Chinese business tycoon Wang Jianlin (fi fth from right), chairman of Wanda Group, holds a signing ceremony in Hollywood Monday night to rebate 40 percent of expenditures by US fi lm production companies spent in Qingdao Wanda Studios in order to encourage more fi lm companies to do their productions in China. Los Angles Mayor Eric Garcetti (sixth from right) was on hand. Li Ge / China Daily
China's richest man tells studio execs and agency heads what kind of movies his land is looking for
Get back to storytelling in your movies instead of producing so many sequels and films loaded with special effects. China will become the world's No 1 box office so put more "Chinese elements" in your movies. And profit, not politics, is behind his buying spree in Hollywood and his new move to lure movie making to China.
Those were among the messages delivered on Monday evening in Los Angeles by Wang Jianlin, China's richest man and the head of real estate-media conglomerate Dalian Wanda Group, to an invitation-only audience that included US studio executives and agency chiefs, as well as Chinese.
Along with the advice, criticism and praise of Hollywood, the 61-year-old billionaire used the Wanda-hosted event at the Los Angeles County Museum to unveil a 40 percent production rebate to lure movie and television shows to shoot at his new "movie metropolis" in the city of Qingdao. The company has set up a five-year, $750 million fund with the Qingdao government to give the rebates.
"This metropolis will actually increase opportunities for Hollywood," Wang said. "This is an opportunity for Hollywood, not competition for Hollywood."
Wang said his acquisition of US entertainment businesses and his call for more "Chinese elements" in Hollywood movies was motivated by business, not politics. "There is no political point of view," he said. "I am a businessman."
Wang made a similar comment in an interview with The New York Times that was published on Tuesday. Responding to criticism from a member of Congress that Wanda's entertainment buying spree in the US is a propaganda threat and should be subject to more Justice Department scrutiny, Wang said that it's "not like we are invading", adding that Wanda's goal involves "helping" American film companies "to get more market share in the emerging movies market that is China".

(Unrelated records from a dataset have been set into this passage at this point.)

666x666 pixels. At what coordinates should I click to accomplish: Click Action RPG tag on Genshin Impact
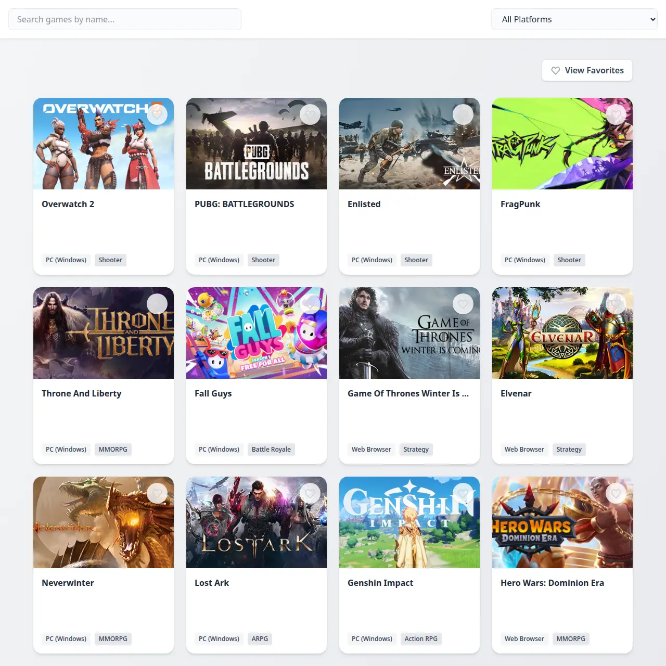(x=421, y=639)
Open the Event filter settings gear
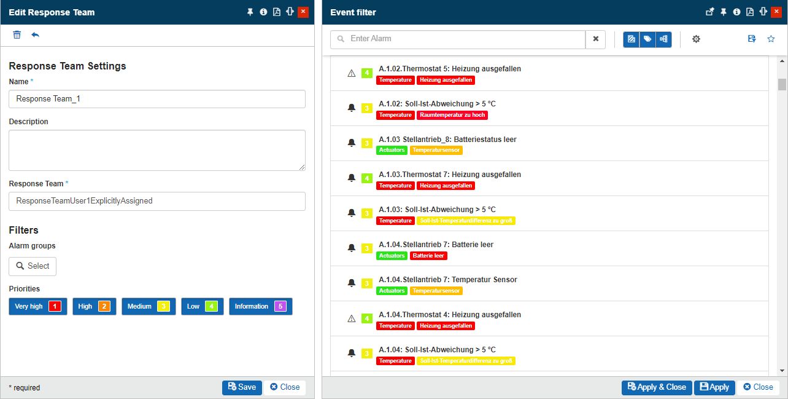 [x=696, y=39]
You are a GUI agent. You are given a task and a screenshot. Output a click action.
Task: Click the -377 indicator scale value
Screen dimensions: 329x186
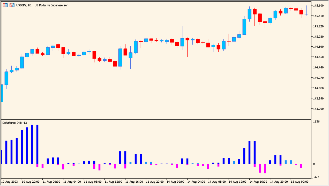(316, 177)
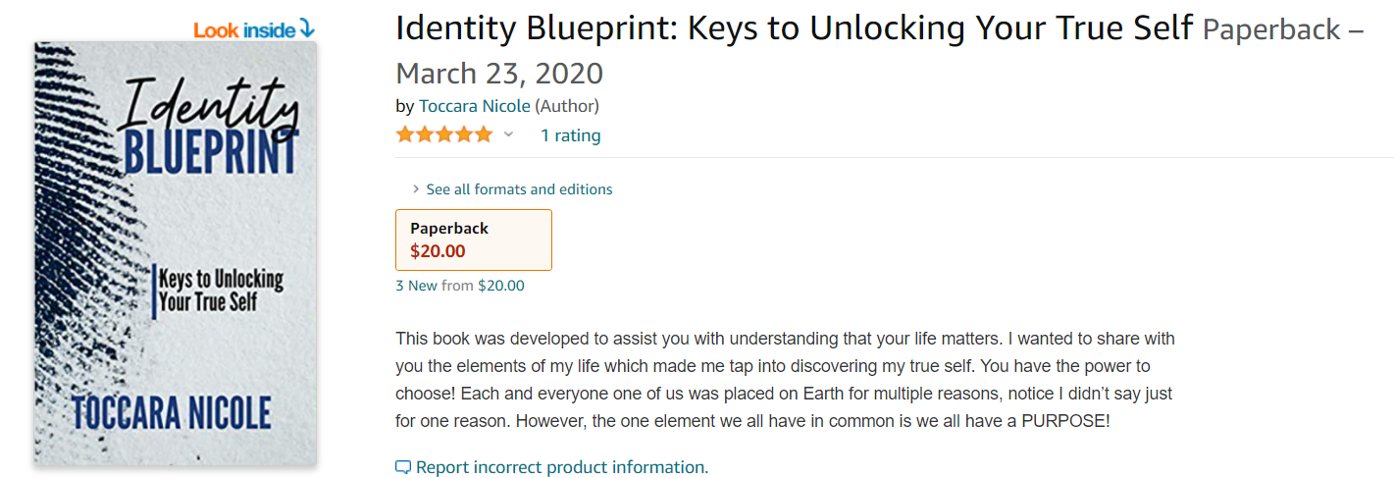Click the orange Look inside label

(x=244, y=30)
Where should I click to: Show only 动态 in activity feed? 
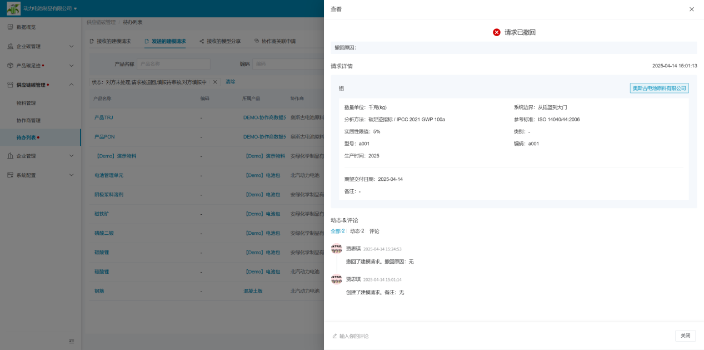[357, 231]
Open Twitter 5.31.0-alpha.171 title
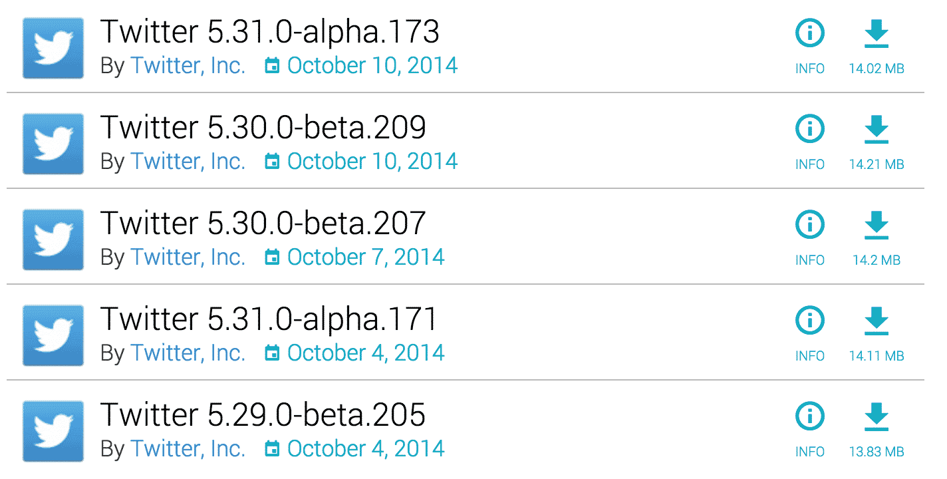This screenshot has height=479, width=947. [x=269, y=319]
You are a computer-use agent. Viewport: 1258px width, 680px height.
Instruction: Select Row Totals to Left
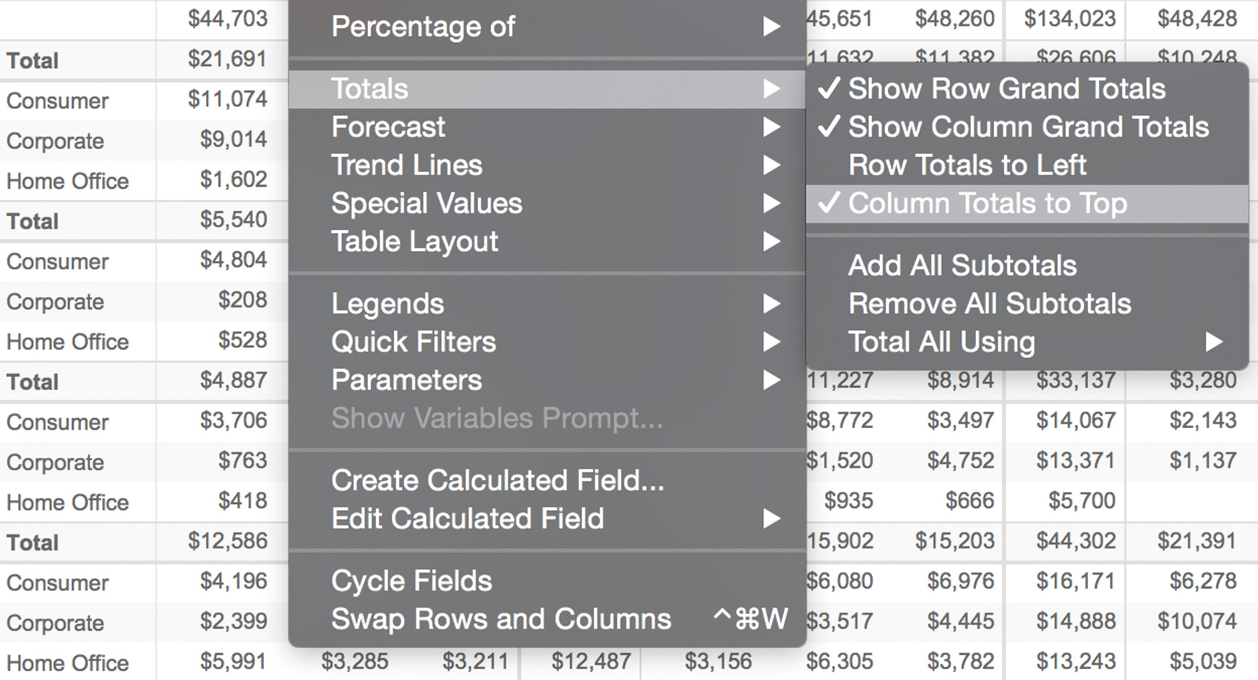(x=1027, y=166)
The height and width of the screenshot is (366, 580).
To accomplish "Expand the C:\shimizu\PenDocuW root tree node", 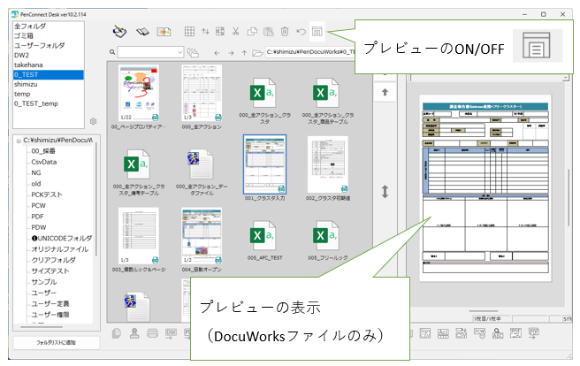I will (x=19, y=140).
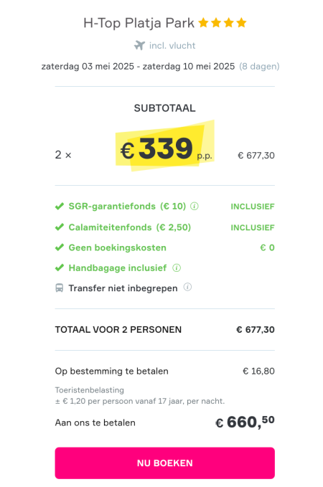The width and height of the screenshot is (323, 487).
Task: Click Calamiteitenfonds (€ 2,50) label
Action: pos(130,227)
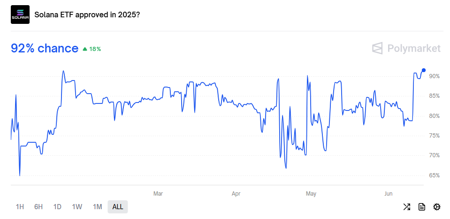Click the Mar label on time axis

pos(158,194)
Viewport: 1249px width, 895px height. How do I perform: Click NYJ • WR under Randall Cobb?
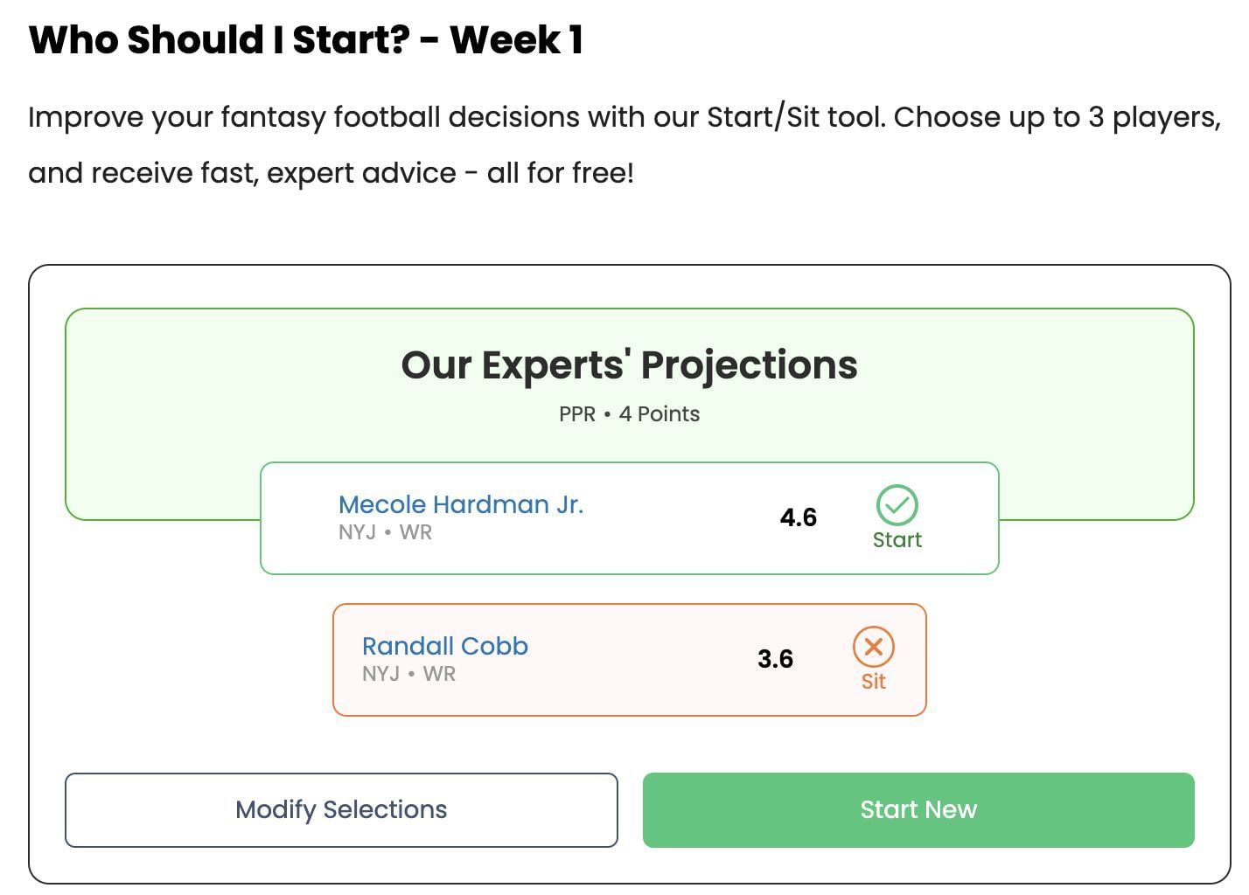(408, 674)
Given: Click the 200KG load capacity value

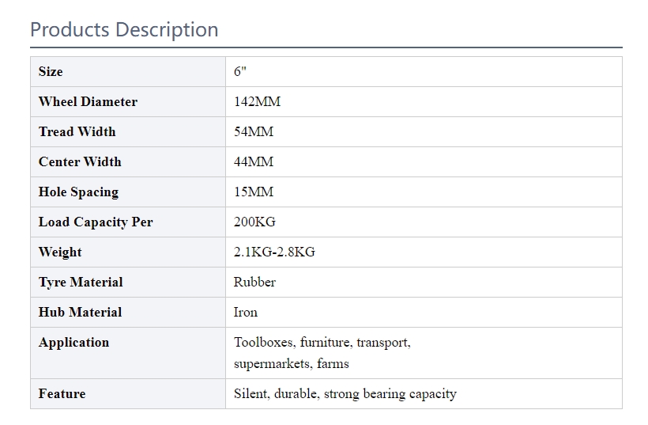Looking at the screenshot, I should coord(254,222).
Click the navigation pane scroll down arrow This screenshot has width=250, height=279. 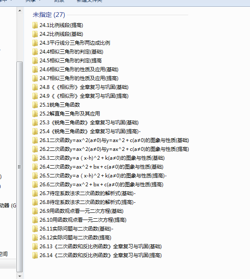(x=20, y=276)
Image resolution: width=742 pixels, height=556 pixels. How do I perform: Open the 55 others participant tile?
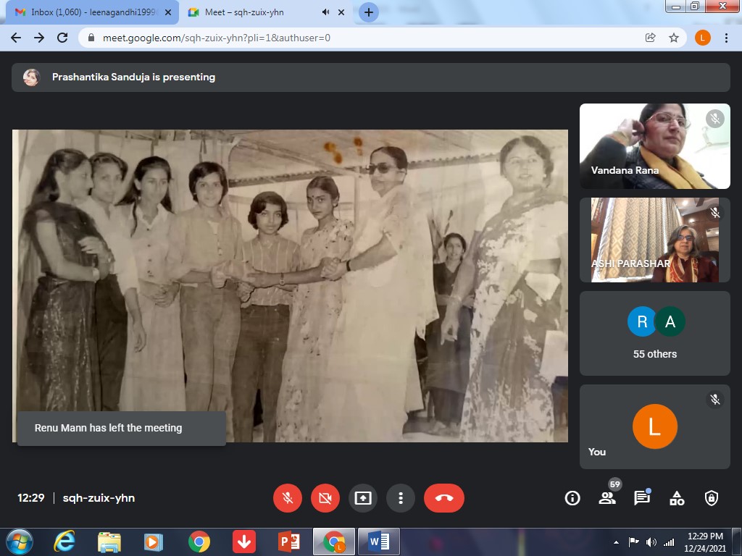coord(654,333)
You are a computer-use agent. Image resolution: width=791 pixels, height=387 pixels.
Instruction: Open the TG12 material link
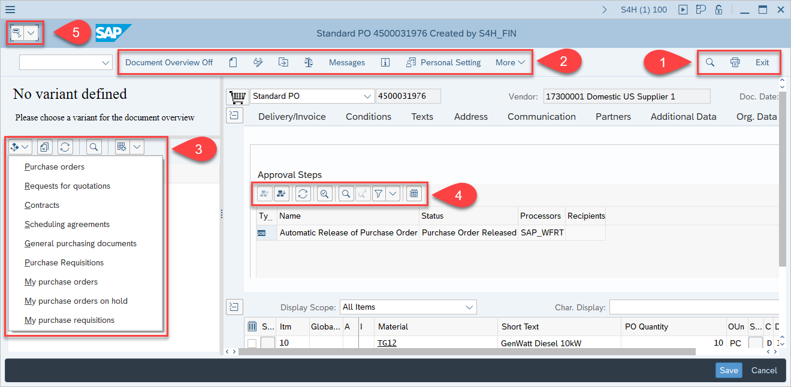click(387, 343)
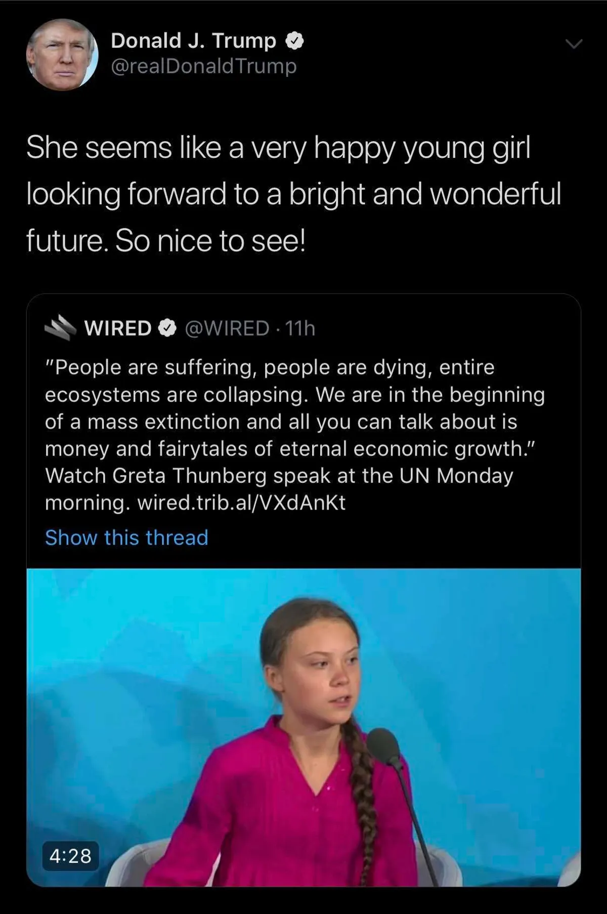Click the "Watch Greta Thunberg speak" sentence
The height and width of the screenshot is (914, 607).
click(279, 476)
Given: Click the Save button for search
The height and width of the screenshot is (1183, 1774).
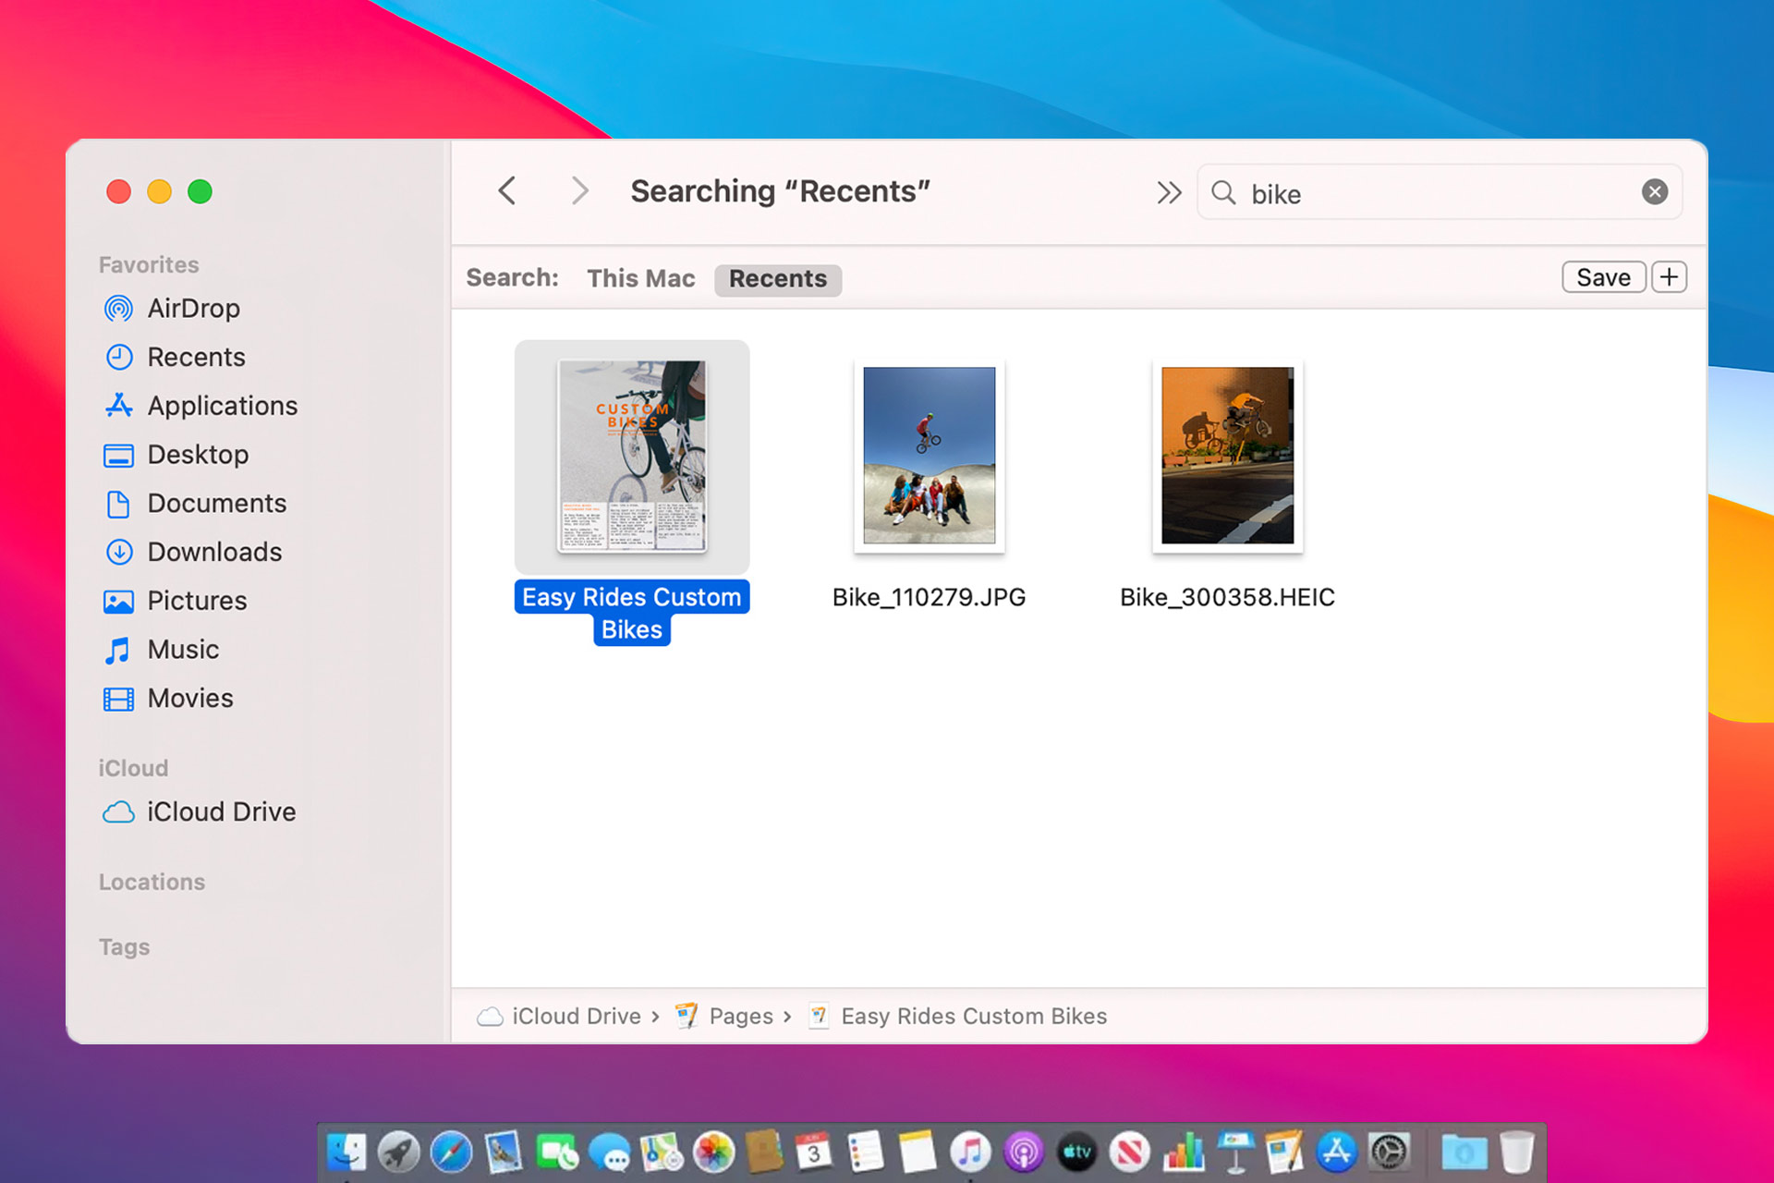Looking at the screenshot, I should (1601, 277).
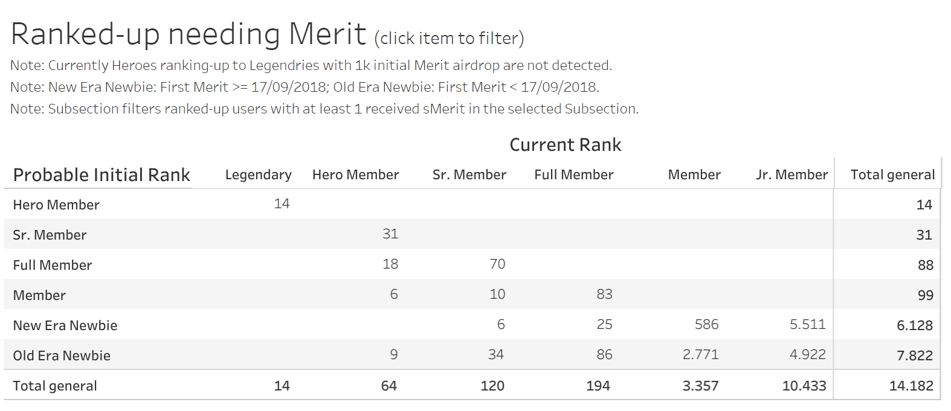Select the Full Member column header

(x=574, y=174)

He also told the newspaper that Wanda remains interested in buying more Hollywood companies as it seeks growth, including a major studio. "If it is a very good company", he said, there will be "no ceiling" for the price offered.
In his remarks to studio executives, translated by an interpreter, Wang praised Hollywood, saying the Chinese are "students" of the industry, but also said studios rely too much on turning out sequels and films laden with special effects. "We have to make Hollywood go back to storytelling," he said.
And Wang gave some advice. He said China's box office, now number two behind the US, will inevitably become the world's biggest and that filmmakers need to understand how to appeal to the nation's moviegoers. "You cannot try to just make money in the Chinese market and disregard Chinese tastes," Wang said.